Position data for words and items:
######

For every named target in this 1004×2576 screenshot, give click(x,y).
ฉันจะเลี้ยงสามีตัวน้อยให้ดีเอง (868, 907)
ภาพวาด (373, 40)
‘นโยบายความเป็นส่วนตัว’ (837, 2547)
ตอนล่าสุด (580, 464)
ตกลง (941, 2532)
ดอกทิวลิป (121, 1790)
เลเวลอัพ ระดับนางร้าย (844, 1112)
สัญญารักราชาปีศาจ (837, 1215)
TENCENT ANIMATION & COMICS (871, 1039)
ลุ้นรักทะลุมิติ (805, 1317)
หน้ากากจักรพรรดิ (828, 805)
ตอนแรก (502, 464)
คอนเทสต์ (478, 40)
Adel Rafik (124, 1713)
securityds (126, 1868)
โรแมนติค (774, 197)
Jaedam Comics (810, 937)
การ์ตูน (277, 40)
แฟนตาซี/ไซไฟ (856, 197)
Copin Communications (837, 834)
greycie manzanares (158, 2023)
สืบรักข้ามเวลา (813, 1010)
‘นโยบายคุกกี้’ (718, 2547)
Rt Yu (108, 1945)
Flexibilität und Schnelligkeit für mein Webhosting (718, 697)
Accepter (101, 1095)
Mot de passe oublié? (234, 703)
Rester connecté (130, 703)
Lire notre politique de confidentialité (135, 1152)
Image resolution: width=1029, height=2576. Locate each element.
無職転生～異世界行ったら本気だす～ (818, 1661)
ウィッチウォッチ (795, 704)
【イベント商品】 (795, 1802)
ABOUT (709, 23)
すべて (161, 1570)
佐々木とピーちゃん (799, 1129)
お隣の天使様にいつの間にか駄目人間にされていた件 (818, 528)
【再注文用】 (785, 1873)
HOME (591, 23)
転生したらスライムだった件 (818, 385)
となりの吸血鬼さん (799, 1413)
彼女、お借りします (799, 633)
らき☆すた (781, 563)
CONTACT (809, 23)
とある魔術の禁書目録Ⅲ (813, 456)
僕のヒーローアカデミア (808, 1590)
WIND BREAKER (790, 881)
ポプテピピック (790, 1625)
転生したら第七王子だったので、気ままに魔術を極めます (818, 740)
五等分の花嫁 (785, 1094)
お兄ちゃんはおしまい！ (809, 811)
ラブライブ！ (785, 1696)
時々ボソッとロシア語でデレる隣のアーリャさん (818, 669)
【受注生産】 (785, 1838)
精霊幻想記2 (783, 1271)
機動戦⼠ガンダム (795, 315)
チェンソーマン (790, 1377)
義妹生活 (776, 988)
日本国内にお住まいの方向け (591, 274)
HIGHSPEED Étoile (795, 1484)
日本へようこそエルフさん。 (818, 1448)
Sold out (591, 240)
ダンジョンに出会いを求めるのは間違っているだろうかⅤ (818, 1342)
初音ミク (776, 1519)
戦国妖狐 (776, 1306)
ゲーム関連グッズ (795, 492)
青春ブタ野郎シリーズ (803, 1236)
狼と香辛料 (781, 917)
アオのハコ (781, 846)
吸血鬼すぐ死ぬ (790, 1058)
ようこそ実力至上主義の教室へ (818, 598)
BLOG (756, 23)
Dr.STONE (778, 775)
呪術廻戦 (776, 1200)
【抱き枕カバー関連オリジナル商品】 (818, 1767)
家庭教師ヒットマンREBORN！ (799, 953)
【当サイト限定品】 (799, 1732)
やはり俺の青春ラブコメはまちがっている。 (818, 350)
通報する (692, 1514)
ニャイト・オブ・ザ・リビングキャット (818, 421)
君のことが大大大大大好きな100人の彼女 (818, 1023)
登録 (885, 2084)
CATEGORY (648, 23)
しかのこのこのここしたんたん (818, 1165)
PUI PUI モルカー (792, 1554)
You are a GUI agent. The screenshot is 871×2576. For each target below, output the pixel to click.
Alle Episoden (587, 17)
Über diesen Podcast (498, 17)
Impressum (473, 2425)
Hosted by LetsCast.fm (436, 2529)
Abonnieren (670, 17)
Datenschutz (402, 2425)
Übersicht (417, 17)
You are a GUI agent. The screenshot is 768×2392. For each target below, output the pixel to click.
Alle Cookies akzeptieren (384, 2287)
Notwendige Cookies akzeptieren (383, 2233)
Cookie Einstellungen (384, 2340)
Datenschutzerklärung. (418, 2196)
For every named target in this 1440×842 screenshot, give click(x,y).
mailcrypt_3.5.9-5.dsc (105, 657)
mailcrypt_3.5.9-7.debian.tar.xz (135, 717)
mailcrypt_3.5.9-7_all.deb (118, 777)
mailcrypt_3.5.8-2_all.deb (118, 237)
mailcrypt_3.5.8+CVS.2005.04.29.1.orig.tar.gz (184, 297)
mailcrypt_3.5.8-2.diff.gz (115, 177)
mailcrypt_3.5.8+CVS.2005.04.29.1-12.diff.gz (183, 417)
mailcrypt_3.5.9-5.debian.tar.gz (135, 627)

######

**The request**
Render each line of the listing above as a JSON list of strings, one string per line, with blank lines left out.

**Full answer**
[
  "For every named target in this 1004×2576 screenshot, give click(x,y).",
  "ฉันจะเลี้ยงสามีตัวน้อยให้ดีเอง (868, 907)",
  "ภาพวาด (373, 40)",
  "‘นโยบายความเป็นส่วนตัว’ (837, 2547)",
  "ตอนล่าสุด (580, 464)",
  "ตกลง (941, 2532)",
  "ดอกทิวลิป (121, 1790)",
  "เลเวลอัพ ระดับนางร้าย (844, 1112)",
  "สัญญารักราชาปีศาจ (837, 1215)",
  "TENCENT ANIMATION & COMICS (871, 1039)",
  "ลุ้นรักทะลุมิติ (805, 1317)",
  "หน้ากากจักรพรรดิ (828, 805)",
  "ตอนแรก (502, 464)",
  "คอนเทสต์ (478, 40)",
  "Adel Rafik (124, 1713)",
  "securityds (126, 1868)",
  "โรแมนติค (774, 197)",
  "Jaedam Comics (810, 937)",
  "การ์ตูน (277, 40)",
  "แฟนตาซี/ไซไฟ (856, 197)",
  "Copin Communications (837, 834)",
  "greycie manzanares (158, 2023)",
  "สืบรักข้ามเวลา (813, 1010)",
  "‘นโยบายคุกกี้’ (718, 2547)",
  "Rt Yu (108, 1945)",
  "Flexibilität und Schnelligkeit für mein Webhosting (718, 697)",
  "Accepter (101, 1095)",
  "Mot de passe oublié? (234, 703)",
  "Rester connecté (130, 703)",
  "Lire notre politique de confidentialité (135, 1152)",
  "Image resolution: width=1029, height=2576. Locate each element.",
  "無職転生～異世界行ったら本気だす～ (818, 1661)",
  "ウィッチウォッチ (795, 704)",
  "【イベント商品】 (795, 1802)",
  "ABOUT (709, 23)",
  "すべて (161, 1570)",
  "佐々木とピーちゃん (799, 1129)",
  "お隣の天使様にいつの間にか駄目人間にされていた件 (818, 528)",
  "【再注文用】 (785, 1873)",
  "HOME (591, 23)",
  "転生したらスライムだった件 (818, 385)",
  "となりの吸血鬼さん (799, 1413)",
  "彼女、お借りします (799, 633)",
  "らき☆すた (781, 563)",
  "CONTACT (809, 23)",
  "とある魔術の禁書目録Ⅲ (813, 456)",
  "僕のヒーローアカデミア (808, 1590)",
  "WIND BREAKER (790, 881)",
  "ポプテピピック (790, 1625)",
  "転生したら第七王子だったので、気ままに魔術を極めます (818, 740)",
  "五等分の花嫁 (785, 1094)",
  "お兄ちゃんはおしまい！ (809, 811)",
  "ラブライブ！ (785, 1696)",
  "時々ボソッとロシア語でデレる隣のアーリャさん (818, 669)",
  "【受注生産】 (785, 1838)",
  "精霊幻想記2 (783, 1271)",
  "機動戦⼠ガンダム (795, 315)",
  "チェンソーマン (790, 1377)",
  "義妹生活 (776, 988)",
  "日本国内にお住まいの方向け (591, 274)",
  "HIGHSPEED Étoile (795, 1484)",
  "日本へようこそエルフさん。 (818, 1448)",
  "Sold out (591, 240)",
  "ダンジョンに出会いを求めるのは間違っているだろうかⅤ (818, 1342)",
  "初音ミク (776, 1519)",
  "戦国妖狐 (776, 1306)",
  "ゲーム関連グッズ (795, 492)",
  "青春ブタ野郎シリーズ (803, 1236)",
  "狼と香辛料 (781, 917)",
  "アオのハコ (781, 846)",
  "吸血鬼すぐ死ぬ (790, 1058)",
  "ようこそ実力至上主義の教室へ (818, 598)",
  "BLOG (756, 23)",
  "Dr.STONE (778, 775)",
  "呪術廻戦 (776, 1200)",
  "【抱き枕カバー関連オリジナル商品】 (818, 1767)",
  "家庭教師ヒットマンREBORN！ (799, 953)",
  "【当サイト限定品】 (799, 1732)",
  "やはり俺の青春ラブコメはまちがっている。 (818, 350)",
  "通報する (692, 1514)",
  "ニャイト・オブ・ザ・リビングキャット (818, 421)",
  "君のことが大大大大大好きな100人の彼女 (818, 1023)",
  "登録 (885, 2084)",
  "CATEGORY (648, 23)",
  "しかのこのこのここしたんたん (818, 1165)",
  "PUI PUI モルカー (792, 1554)",
  "You are a GUI agent. The screenshot is 871×2576. For each target below, output the pixel to click.",
  "Alle Episoden (587, 17)",
  "Über diesen Podcast (498, 17)",
  "Impressum (473, 2425)",
  "Hosted by LetsCast.fm (436, 2529)",
  "Abonnieren (670, 17)",
  "Datenschutz (402, 2425)",
  "Übersicht (417, 17)",
  "You are a GUI agent. The screenshot is 768×2392. For each target below, output the pixel to click.",
  "Alle Cookies akzeptieren (384, 2287)",
  "Notwendige Cookies akzeptieren (383, 2233)",
  "Cookie Einstellungen (384, 2340)",
  "Datenschutzerklärung. (418, 2196)",
  "For every named target in this 1440×842 screenshot, give click(x,y).",
  "mailcrypt_3.5.9-5.dsc (105, 657)",
  "mailcrypt_3.5.9-7.debian.tar.xz (135, 717)",
  "mailcrypt_3.5.9-7_all.deb (118, 777)",
  "mailcrypt_3.5.8-2_all.deb (118, 237)",
  "mailcrypt_3.5.8+CVS.2005.04.29.1.orig.tar.gz (184, 297)",
  "mailcrypt_3.5.8-2.diff.gz (115, 177)",
  "mailcrypt_3.5.8+CVS.2005.04.29.1-12.diff.gz (183, 417)",
  "mailcrypt_3.5.9-5.debian.tar.gz (135, 627)"
]